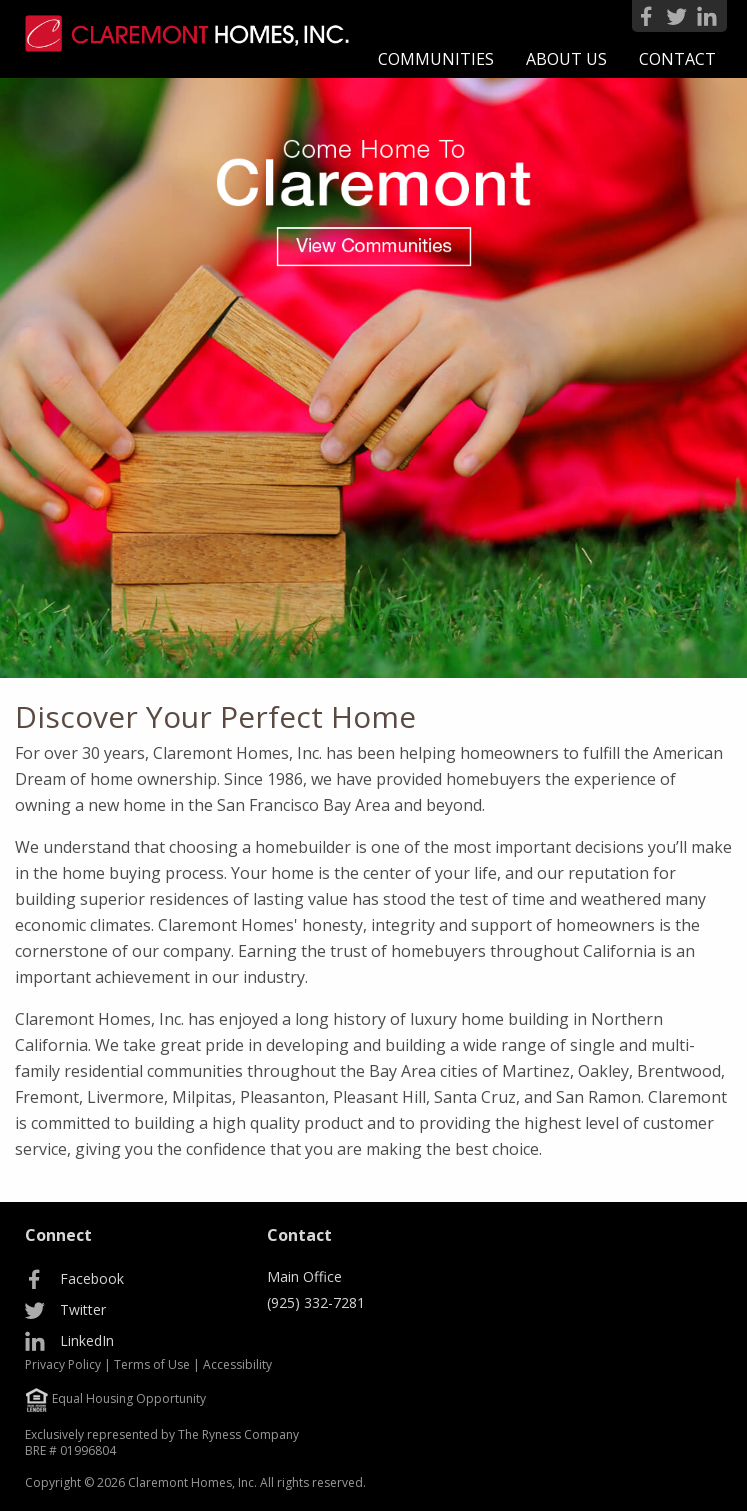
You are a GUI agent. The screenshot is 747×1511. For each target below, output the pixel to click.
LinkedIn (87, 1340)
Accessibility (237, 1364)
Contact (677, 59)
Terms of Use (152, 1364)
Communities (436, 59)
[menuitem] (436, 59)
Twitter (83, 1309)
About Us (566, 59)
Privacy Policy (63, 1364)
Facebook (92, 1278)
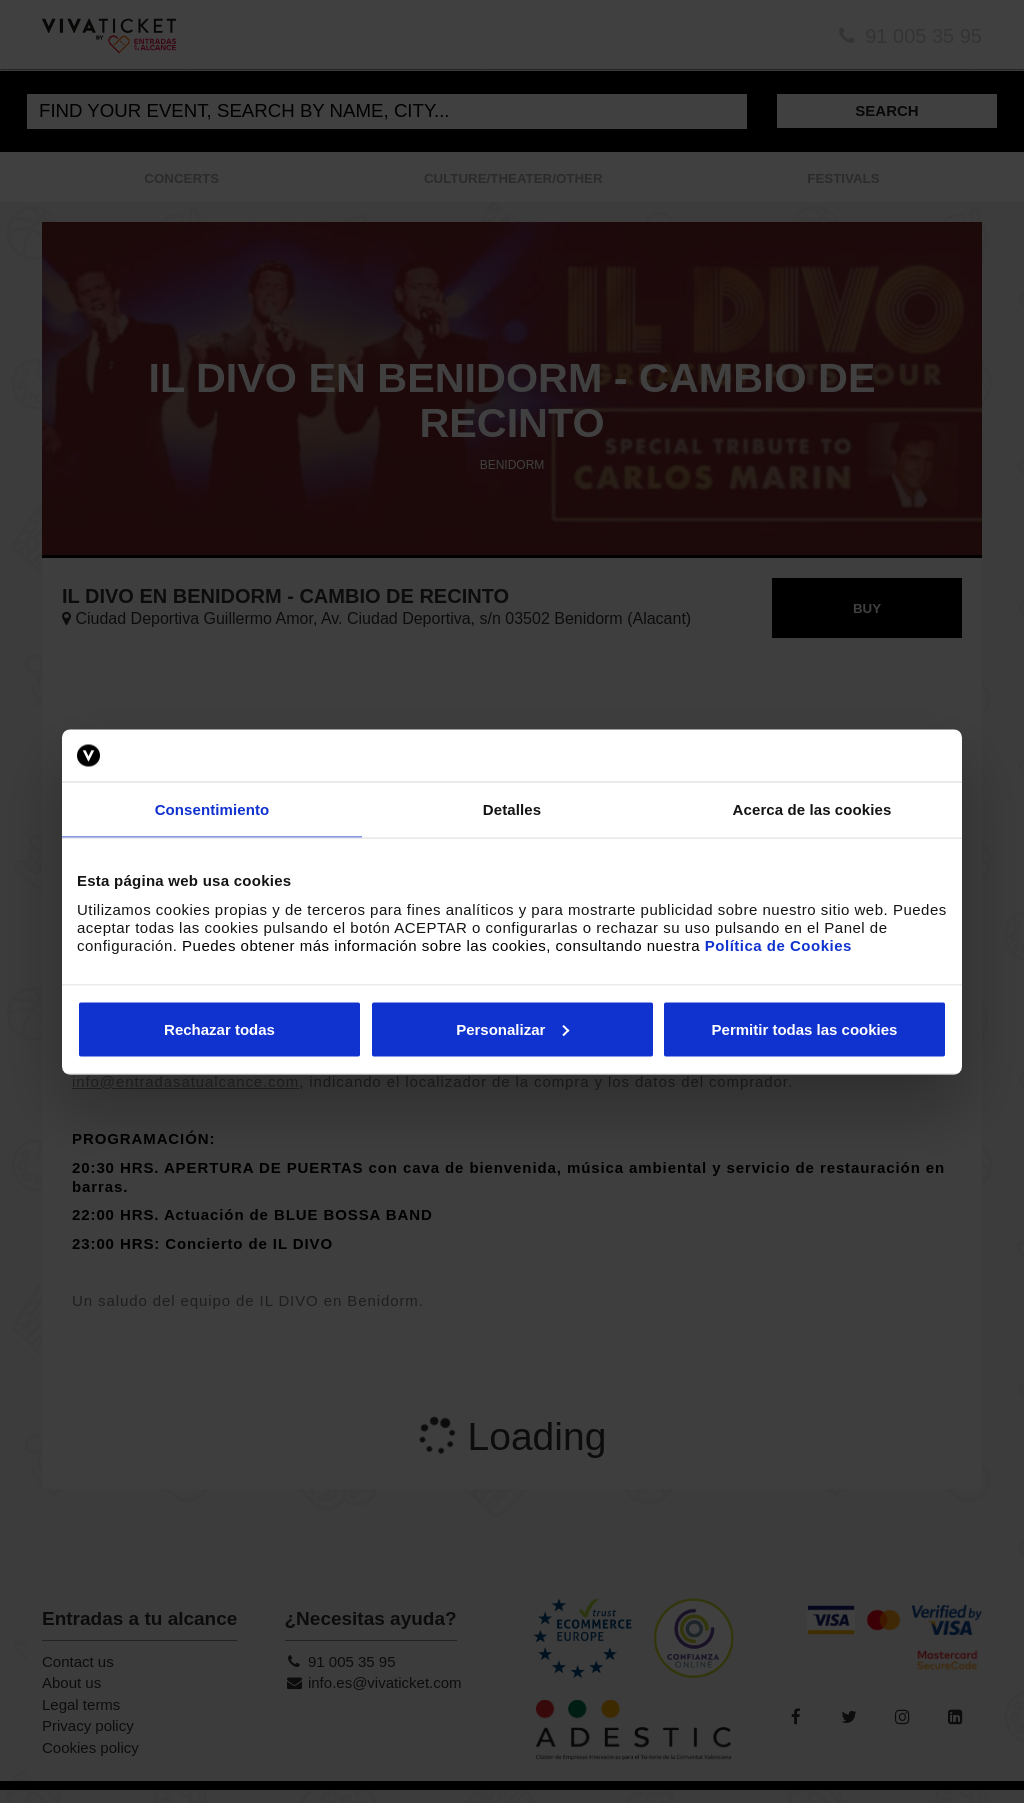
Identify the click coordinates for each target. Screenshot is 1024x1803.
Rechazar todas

.....

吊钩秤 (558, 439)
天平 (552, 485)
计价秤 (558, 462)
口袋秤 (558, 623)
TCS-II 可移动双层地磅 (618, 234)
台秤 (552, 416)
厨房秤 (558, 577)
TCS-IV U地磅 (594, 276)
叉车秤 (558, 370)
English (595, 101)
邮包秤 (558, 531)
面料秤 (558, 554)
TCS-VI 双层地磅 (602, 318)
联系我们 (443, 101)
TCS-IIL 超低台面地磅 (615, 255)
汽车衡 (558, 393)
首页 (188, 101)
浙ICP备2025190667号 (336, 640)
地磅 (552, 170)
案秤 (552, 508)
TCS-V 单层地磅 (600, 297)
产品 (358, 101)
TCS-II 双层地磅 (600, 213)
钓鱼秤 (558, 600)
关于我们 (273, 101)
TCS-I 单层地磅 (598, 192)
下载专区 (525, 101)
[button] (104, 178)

.....

■ **WORK TO COMPLETE**:
Can you rescale the rows from the line with "You are a GUI" up to and including the line with "Rechazar todas", giving every line again with the requests unchanged but each click coordinate multiplied by 1.9 and rounded to a whole number, halves rounded up? Leave the pictures out of your answer.

■ **CORRECT OUTPUT**:
You are a GUI agent. The screenshot is 747×1511. For each target below, output the pixel to click.
LinkedIn (165, 2546)
Accessibility (450, 2592)
Contact (1286, 112)
Terms of Use (289, 2592)
Communities (828, 112)
[menuitem] (828, 112)
Twitter (158, 2487)
About Us (1075, 112)
Privacy Policy (120, 2592)
Facebook (175, 2428)
Identify the click coordinates for each target. Screenshot is 1024x1803.
Rechazar todas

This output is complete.